Dataset entries:
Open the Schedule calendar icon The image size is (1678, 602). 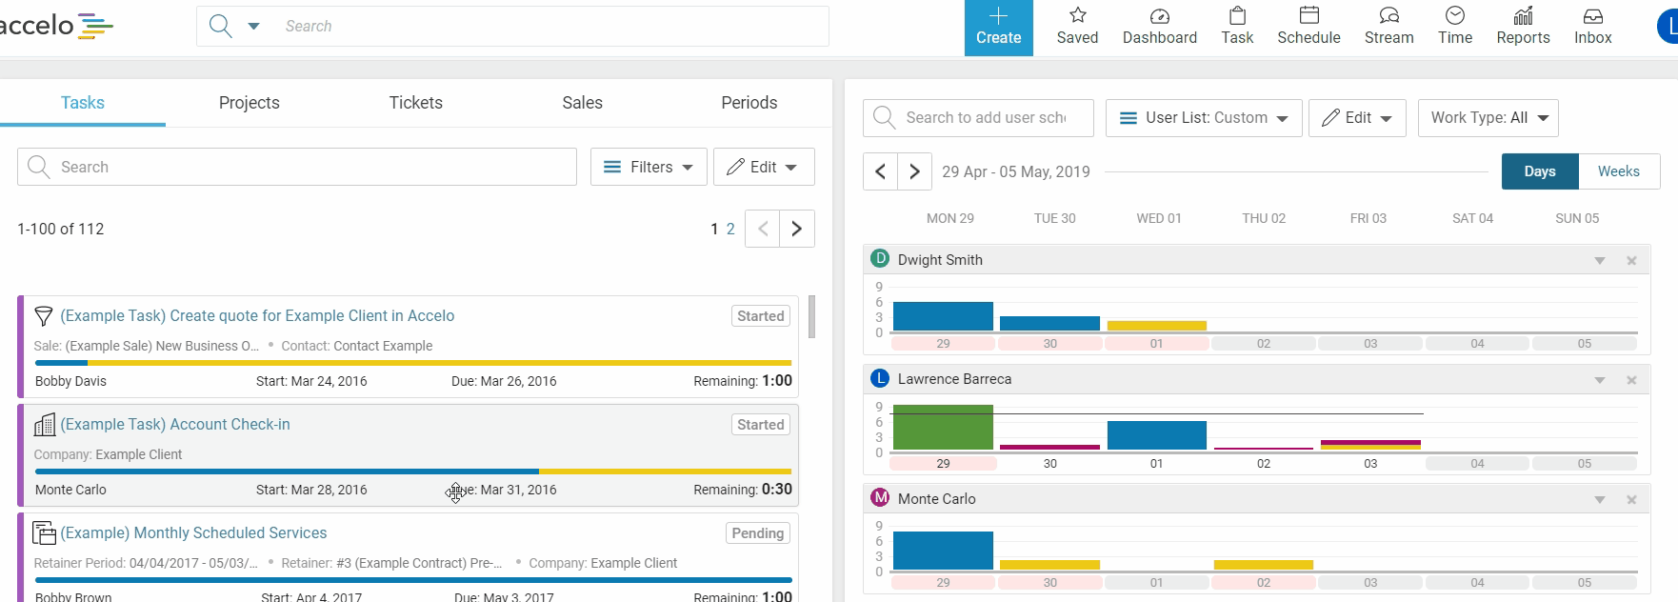click(x=1308, y=17)
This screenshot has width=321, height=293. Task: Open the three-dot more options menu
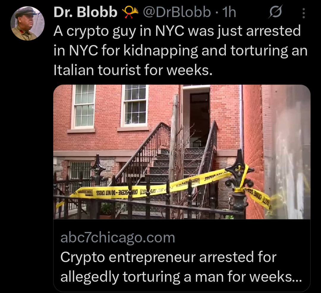(x=304, y=13)
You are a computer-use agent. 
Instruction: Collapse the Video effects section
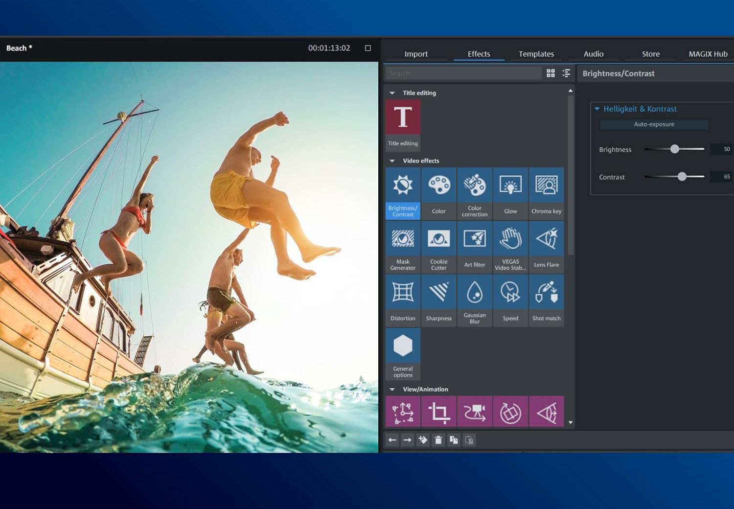pos(392,161)
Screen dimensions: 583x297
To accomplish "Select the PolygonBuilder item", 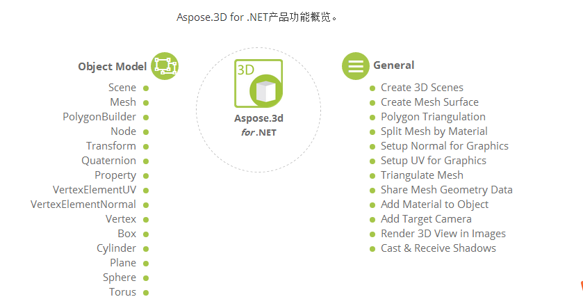I will tap(99, 117).
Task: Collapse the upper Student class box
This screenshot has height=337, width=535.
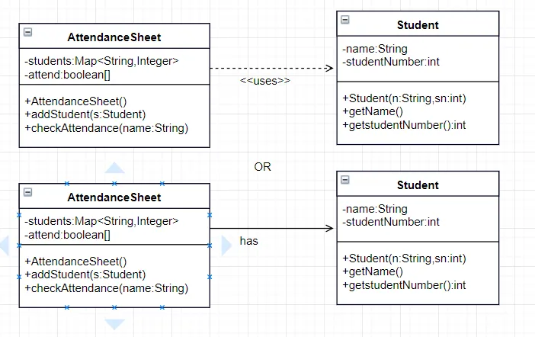Action: coord(345,20)
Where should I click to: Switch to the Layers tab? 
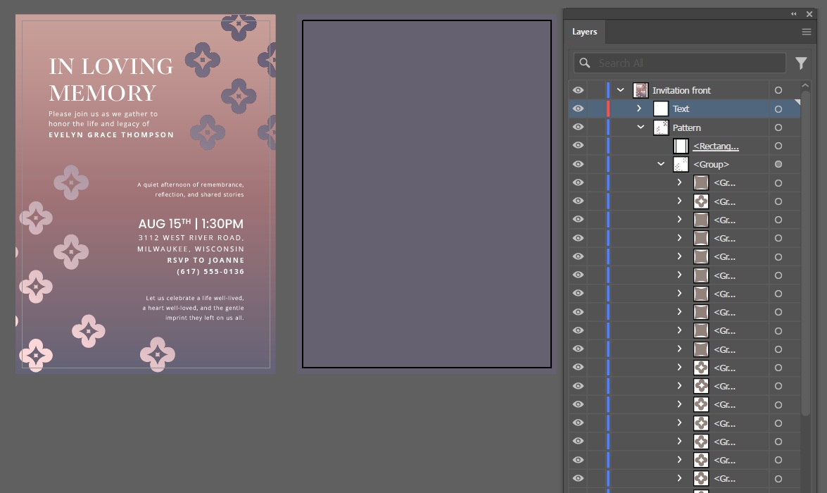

→ **Exercise instructions**
The final stretch of the data, from the line with "This screenshot has height=337, width=535." through its last line, is to be retyped exactly; pictures are not part of the copy.

→ **Exercise response**
This screenshot has height=337, width=535.
Action: coord(345,20)
Where should I click to: Switch to the Layers tab? 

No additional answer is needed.